Chroniqué par Nicolas Gilles
La suite du mythique Tiger Heli.Twin Cobra, Twin Names
Au Japon, on le connaît sous le nom de Kyukyoku Tiger. Dans le reste du monde, c'est Twin Cobra. C'est la suite de Tiger Heli, sorti en 1985. Cette suite sort initialement en arcade en 1987, mais sera popularisée par ses adaptations sur PC Engine et Megadrive.
Aux commandes, c'est toujours le mythique Toaplan et son savoir-faire imparable pour commettre des shoot'em up old school qui te pètent les dents et te cassent les genoux. Le tout est édité par Taito, comme d'hab.

La suite, en mieux
Il faut avouer que Tiger Heli a tout de même carrément vieilli. Et entre 1985 et 1987, il s'est passé un sacré paquet de choses au niveau du jeu vidéo. Mais tout de même, on reste dans le shoot'em up vertical.
Déjà techniquement, on passe un gros cran au-dessus, avec une carte d'arcade architecturée autour d'un Motorola X68000 qui permet de chouettes trucs graphiques.
Ensuite, Toaplan a ajouté pas mal de choses à Twin Cobra pour l'intégrer dans son époque. Déjà, on peut jouer à deux, ce qui fait tout de suite bien baisser la difficulté... tout en coûtant plus cher dans le monnayeur.

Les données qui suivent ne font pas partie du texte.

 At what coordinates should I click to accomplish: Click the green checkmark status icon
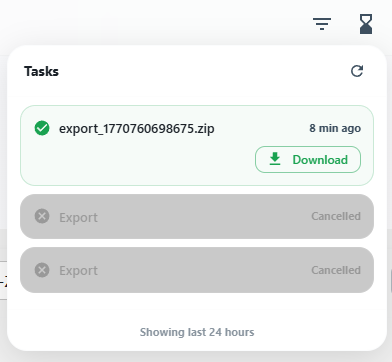click(x=42, y=128)
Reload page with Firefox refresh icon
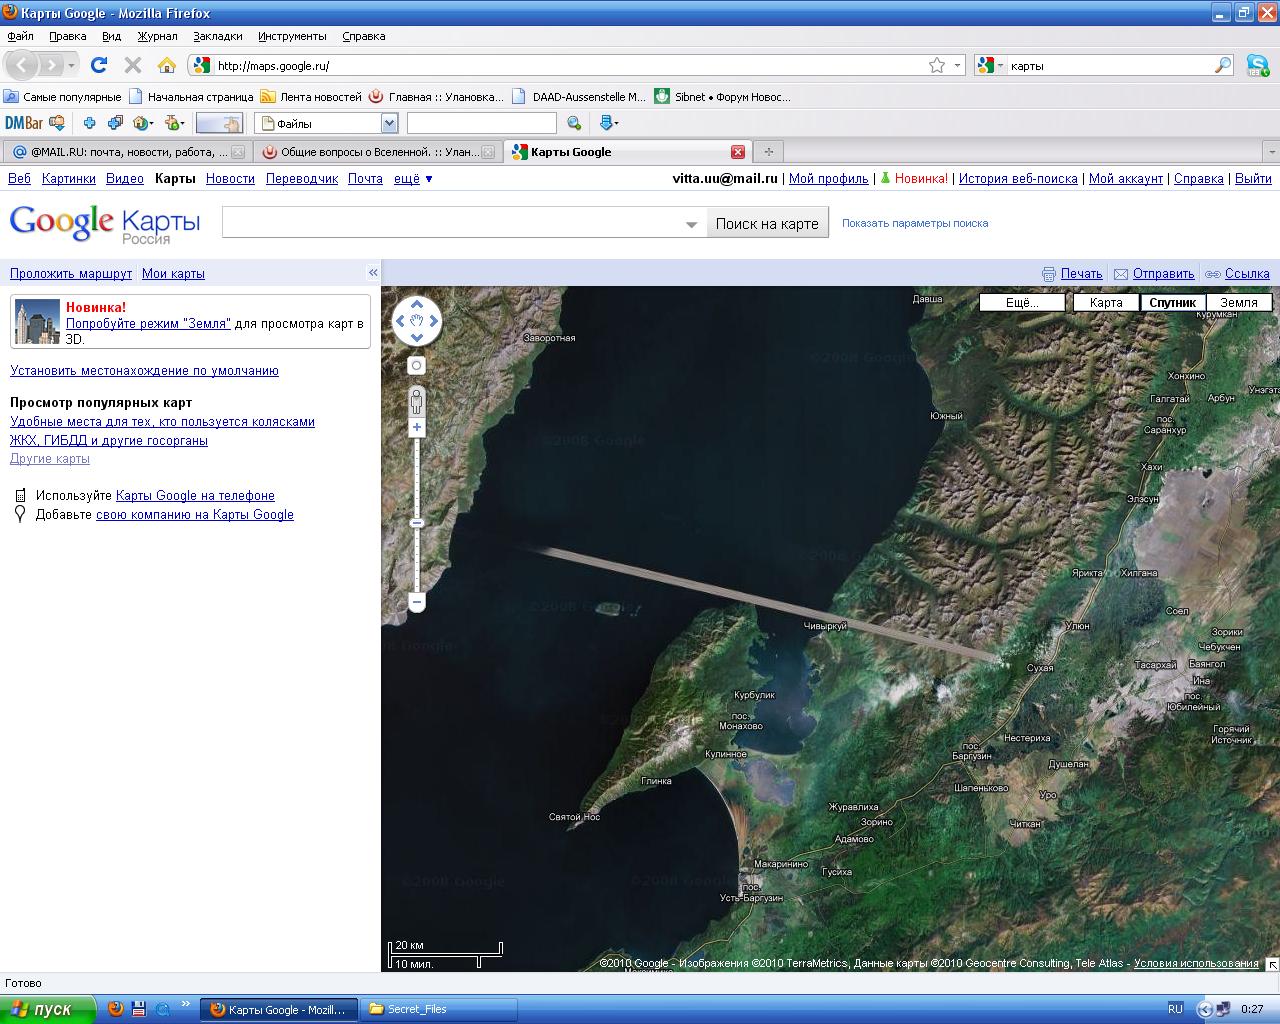 click(x=98, y=65)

Ensuite, on a tout plein d'ajustements : un hélico qui tire jusqu'au fond de l'écran. Et là, rien que ça, ça change la vie. Ensuite, votre engin bouge un peu plus rapidement, ce qui facilite également les choses.
À la fin de chaque niveau, on a un boss, comme le veut la tradition du genre. Ils ne sont pas énormes ni particulièrement impressionnants, la série s'encrant plutôt dans le réel. Car une fois de plus, on va affronter des chars d'assaut, des avions, des bateaux, pas de monstre ni de vaisseaux de la mort qui tue. Il n'en reste pas moins qu'ils constituent de véritables sacs à points de vie et qu'il faudra de la patience pour les vaincre... ou pas, car si vous mettez trop de temps, ils se barrent, vous privant des précieux point qui vous permettent de régulièrement gagner de nouvelles vies.
Enfin, et là c'est une grande première chez Toaplan : quand on meurt, on ne revient pas au checkpoint précédent ! Cela inaugure l'époque typique des shmups où il suffit d'être riche pour en voir le bout... ou d'y jouer sur un autre support pas mal d'années plus tard.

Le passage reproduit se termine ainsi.